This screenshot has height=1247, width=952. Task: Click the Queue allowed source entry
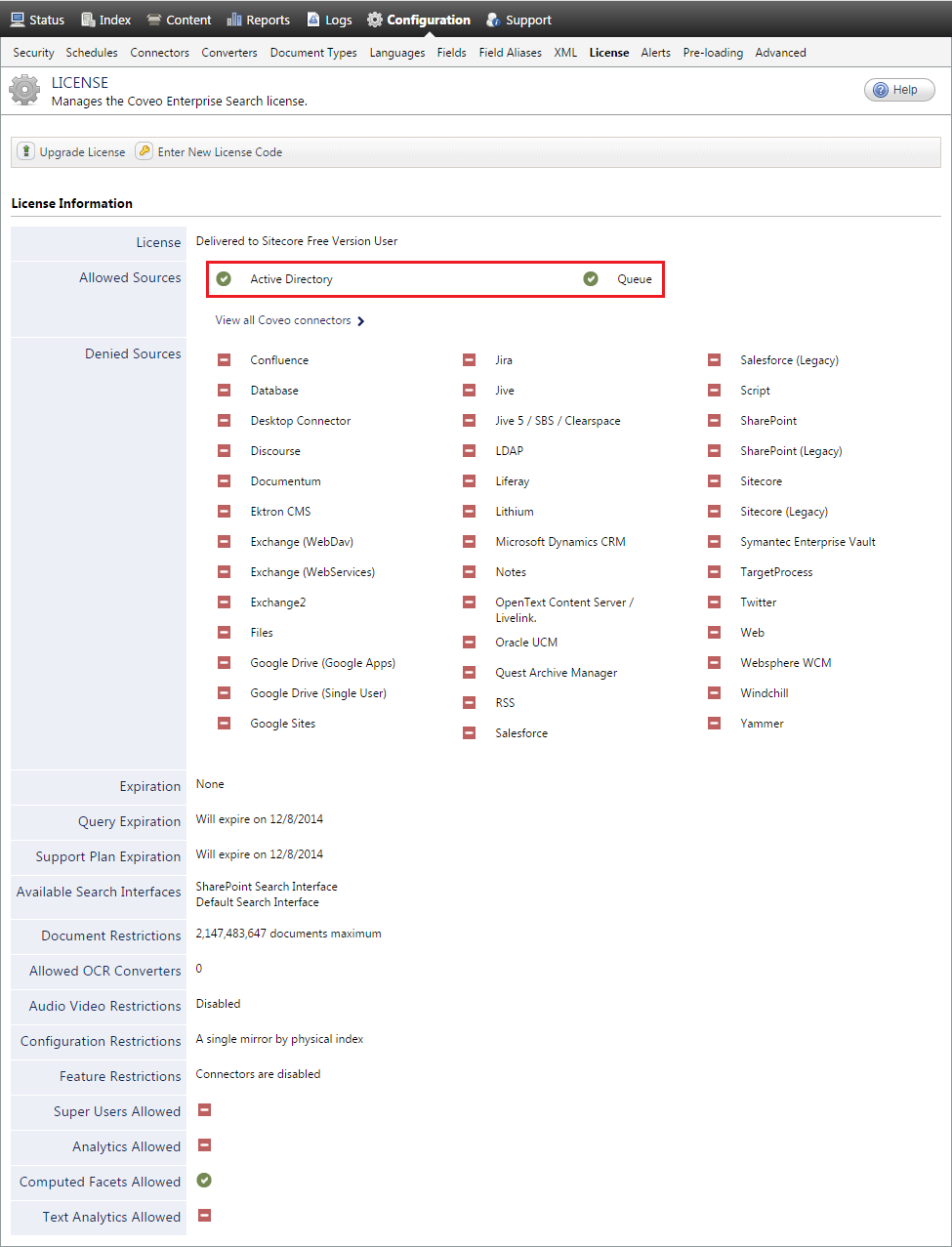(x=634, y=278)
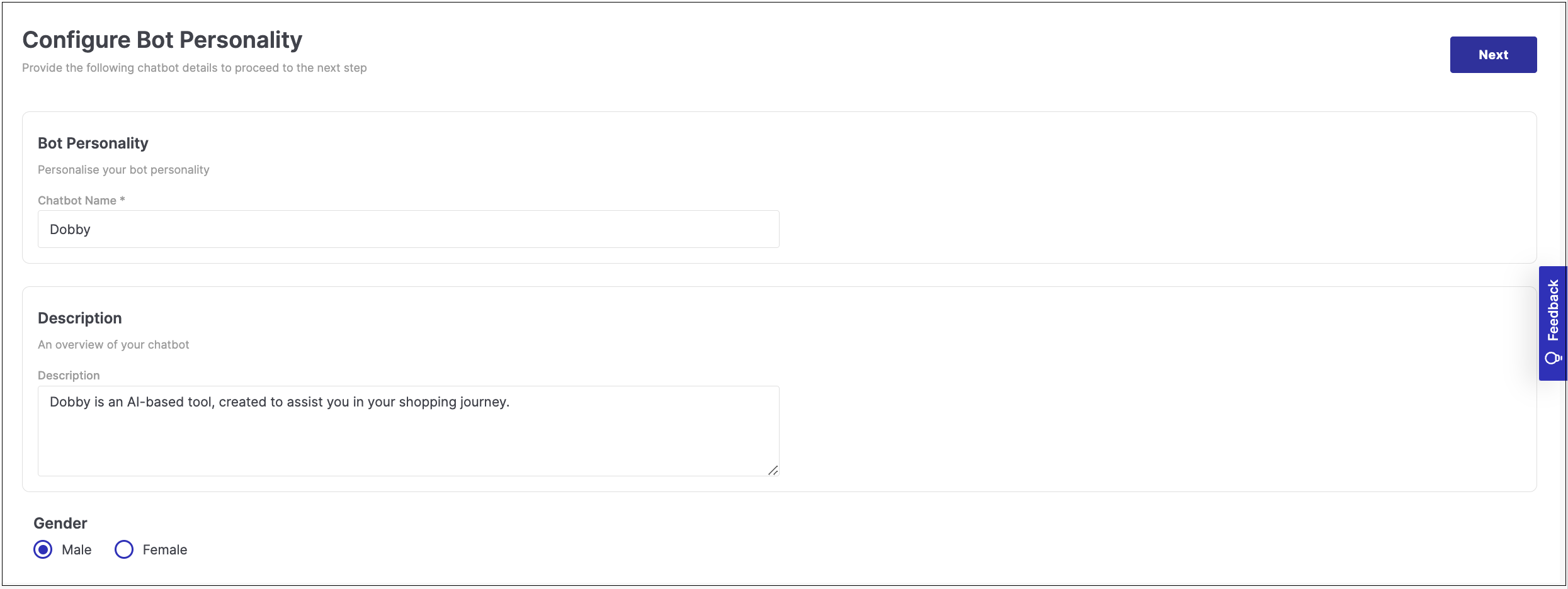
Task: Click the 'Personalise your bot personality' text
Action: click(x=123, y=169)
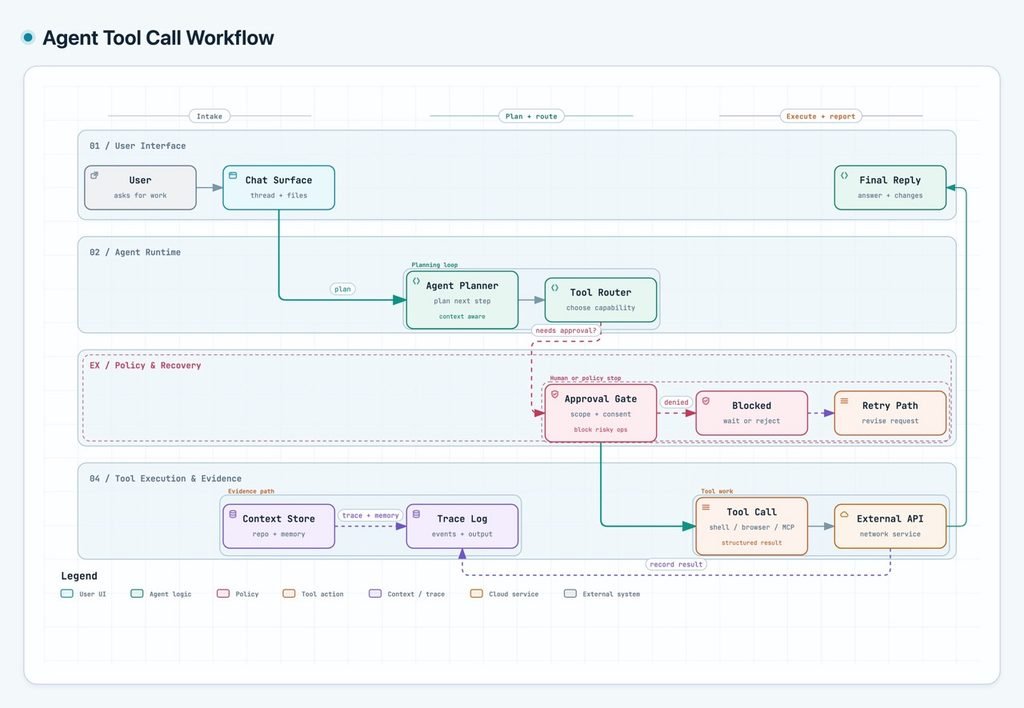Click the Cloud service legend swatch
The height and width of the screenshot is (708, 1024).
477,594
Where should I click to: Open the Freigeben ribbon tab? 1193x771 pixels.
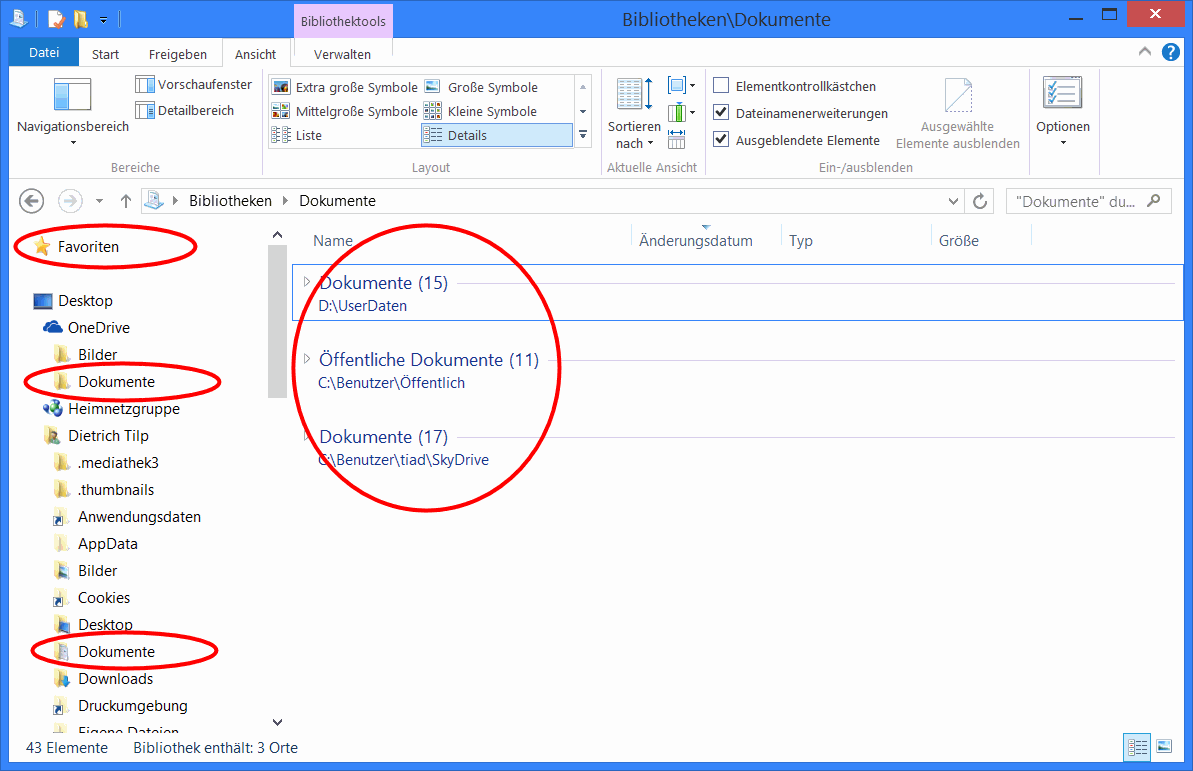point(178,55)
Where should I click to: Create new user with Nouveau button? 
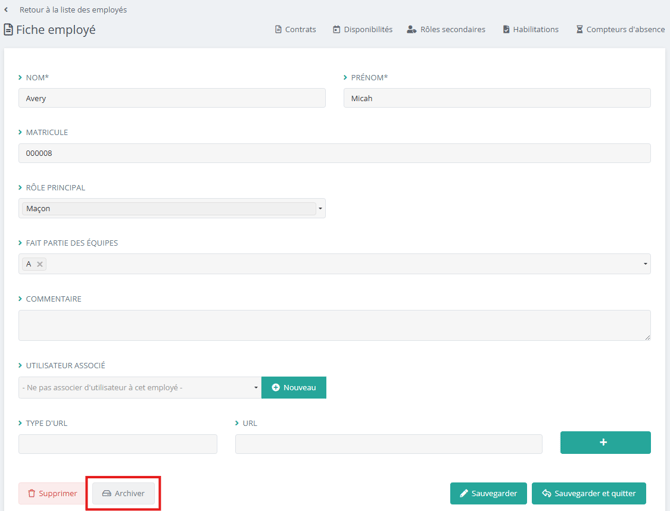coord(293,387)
:::
- TASK OBJECTIVE
Set down the material above exactly as written, but not the pictures.

- RESPONSE TO THIS EXERCISE
This screenshot has height=1247, width=952. Task: Click the Queue allowed source entry
(x=634, y=278)
Task: Click the 'Personalise your bot personality' text
Action: click(x=123, y=169)
Click the Cloud service legend swatch
The height and width of the screenshot is (708, 1024).
477,594
Where should I click to: Open the Freigeben ribbon tab? 1193x771 pixels.
point(178,55)
Where should I click to: Create new user with Nouveau button? 
coord(293,387)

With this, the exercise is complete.